Material provided —
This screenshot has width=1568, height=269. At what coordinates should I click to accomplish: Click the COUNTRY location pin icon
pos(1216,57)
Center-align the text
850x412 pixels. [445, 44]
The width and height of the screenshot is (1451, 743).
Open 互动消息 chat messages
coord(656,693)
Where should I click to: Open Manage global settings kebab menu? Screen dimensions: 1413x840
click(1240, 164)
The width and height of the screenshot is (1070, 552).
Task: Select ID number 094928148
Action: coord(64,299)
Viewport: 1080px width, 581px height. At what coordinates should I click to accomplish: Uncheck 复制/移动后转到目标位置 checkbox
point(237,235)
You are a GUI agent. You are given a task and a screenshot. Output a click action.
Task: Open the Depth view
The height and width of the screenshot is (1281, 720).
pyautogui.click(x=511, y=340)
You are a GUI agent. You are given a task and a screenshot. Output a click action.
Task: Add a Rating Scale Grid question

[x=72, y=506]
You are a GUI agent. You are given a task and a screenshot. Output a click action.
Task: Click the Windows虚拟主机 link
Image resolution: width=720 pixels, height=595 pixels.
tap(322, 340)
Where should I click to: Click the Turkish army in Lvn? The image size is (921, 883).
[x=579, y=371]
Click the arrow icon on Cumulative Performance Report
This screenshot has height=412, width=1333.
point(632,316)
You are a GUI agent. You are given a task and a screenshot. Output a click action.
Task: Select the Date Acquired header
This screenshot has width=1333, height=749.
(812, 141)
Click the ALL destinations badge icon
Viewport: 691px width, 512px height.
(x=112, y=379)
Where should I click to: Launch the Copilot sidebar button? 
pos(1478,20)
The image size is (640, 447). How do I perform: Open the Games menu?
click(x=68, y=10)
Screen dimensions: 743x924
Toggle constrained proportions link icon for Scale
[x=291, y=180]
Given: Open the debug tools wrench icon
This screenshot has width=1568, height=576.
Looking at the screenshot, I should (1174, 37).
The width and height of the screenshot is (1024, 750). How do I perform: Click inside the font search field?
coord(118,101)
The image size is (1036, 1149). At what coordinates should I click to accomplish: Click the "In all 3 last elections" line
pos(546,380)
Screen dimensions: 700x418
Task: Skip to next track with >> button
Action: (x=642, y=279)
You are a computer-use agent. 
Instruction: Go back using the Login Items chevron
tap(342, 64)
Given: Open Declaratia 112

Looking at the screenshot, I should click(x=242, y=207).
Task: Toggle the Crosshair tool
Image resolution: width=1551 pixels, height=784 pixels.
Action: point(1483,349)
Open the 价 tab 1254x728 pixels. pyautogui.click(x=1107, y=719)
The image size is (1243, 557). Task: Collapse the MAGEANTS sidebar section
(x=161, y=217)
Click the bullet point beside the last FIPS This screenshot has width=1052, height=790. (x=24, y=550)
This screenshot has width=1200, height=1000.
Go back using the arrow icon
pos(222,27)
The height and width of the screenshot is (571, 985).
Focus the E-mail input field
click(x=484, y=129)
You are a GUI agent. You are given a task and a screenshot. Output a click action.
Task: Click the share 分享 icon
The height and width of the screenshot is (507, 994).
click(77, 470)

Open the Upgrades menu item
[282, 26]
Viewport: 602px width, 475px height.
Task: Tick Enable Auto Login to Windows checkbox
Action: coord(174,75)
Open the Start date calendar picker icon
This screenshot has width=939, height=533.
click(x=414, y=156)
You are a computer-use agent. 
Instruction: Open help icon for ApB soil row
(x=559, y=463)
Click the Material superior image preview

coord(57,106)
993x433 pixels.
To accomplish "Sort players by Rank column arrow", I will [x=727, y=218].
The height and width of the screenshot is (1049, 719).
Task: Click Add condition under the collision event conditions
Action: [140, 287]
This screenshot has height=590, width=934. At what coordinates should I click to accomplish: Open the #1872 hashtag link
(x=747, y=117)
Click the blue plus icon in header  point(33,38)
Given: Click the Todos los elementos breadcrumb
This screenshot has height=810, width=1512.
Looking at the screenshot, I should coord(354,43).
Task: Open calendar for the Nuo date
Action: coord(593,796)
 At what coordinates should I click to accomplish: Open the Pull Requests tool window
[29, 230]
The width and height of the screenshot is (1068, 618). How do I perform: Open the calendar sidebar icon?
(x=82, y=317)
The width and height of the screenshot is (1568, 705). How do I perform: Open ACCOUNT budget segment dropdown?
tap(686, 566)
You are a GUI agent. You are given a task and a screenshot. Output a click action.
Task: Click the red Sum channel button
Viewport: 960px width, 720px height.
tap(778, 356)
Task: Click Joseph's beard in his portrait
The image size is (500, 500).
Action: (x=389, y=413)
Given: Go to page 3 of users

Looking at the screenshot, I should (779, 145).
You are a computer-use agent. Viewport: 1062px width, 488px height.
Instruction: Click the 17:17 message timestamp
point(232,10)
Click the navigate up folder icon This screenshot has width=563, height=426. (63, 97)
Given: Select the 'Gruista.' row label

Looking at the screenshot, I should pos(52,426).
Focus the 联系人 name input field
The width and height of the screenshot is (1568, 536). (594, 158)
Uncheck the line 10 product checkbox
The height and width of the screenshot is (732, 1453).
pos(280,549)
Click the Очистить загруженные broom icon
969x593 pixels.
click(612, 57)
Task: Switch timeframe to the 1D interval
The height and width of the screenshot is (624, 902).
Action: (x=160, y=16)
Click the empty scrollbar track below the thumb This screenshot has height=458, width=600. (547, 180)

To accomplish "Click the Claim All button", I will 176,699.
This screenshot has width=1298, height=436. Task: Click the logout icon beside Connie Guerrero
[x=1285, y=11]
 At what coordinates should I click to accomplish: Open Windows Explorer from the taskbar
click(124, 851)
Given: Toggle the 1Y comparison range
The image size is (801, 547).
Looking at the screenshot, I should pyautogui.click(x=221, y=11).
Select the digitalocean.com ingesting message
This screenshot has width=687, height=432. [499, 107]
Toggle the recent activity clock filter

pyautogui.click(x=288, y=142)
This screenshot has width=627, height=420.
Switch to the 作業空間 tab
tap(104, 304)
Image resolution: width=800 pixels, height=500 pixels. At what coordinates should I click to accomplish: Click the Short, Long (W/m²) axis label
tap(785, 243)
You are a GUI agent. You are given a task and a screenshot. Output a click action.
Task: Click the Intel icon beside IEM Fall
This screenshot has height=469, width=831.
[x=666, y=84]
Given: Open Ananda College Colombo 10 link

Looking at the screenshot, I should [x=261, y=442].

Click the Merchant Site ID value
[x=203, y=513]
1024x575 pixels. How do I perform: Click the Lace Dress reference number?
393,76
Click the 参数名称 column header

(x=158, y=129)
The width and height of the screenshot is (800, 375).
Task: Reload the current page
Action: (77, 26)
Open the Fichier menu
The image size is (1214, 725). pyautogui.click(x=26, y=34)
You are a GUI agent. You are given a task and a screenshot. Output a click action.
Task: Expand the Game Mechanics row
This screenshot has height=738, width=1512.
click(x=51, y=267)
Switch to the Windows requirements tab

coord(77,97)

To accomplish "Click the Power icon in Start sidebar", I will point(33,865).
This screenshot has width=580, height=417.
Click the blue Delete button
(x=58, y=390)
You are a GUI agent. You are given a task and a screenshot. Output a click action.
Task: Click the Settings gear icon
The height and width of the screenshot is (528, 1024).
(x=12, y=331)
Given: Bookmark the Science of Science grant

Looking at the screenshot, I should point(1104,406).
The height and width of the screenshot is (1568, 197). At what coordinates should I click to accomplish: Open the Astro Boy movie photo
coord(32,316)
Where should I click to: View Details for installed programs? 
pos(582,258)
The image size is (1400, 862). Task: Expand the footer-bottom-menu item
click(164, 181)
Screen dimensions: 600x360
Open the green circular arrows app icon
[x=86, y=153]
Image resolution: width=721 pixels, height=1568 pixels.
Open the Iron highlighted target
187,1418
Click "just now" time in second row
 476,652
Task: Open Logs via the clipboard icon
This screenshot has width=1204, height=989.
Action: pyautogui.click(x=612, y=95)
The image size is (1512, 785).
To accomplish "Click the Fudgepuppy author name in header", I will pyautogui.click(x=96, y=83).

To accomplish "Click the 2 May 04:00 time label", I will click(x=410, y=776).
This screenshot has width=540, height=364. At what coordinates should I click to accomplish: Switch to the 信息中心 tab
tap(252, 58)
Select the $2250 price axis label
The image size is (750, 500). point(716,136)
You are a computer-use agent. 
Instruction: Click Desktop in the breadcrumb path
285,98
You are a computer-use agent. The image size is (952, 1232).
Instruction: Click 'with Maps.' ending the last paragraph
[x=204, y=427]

Assigned task —
Could you return exactly the lines above from the line with "Task: Click the Windows虚拟主机 link" to the line with "Task: Select the Date Acquired header", both included, and nothing else?

Expected output —
Task: Click the Windows虚拟主机 link
Image resolution: width=720 pixels, height=595 pixels.
tap(322, 340)
Where should I click to: Click the Turkish army in Lvn? The image size is (921, 883).
[x=579, y=371]
Click the arrow icon on Cumulative Performance Report
This screenshot has height=412, width=1333.
point(632,316)
You are a GUI agent. You are given a task and a screenshot. Output a click action.
Task: Select the Date Acquired header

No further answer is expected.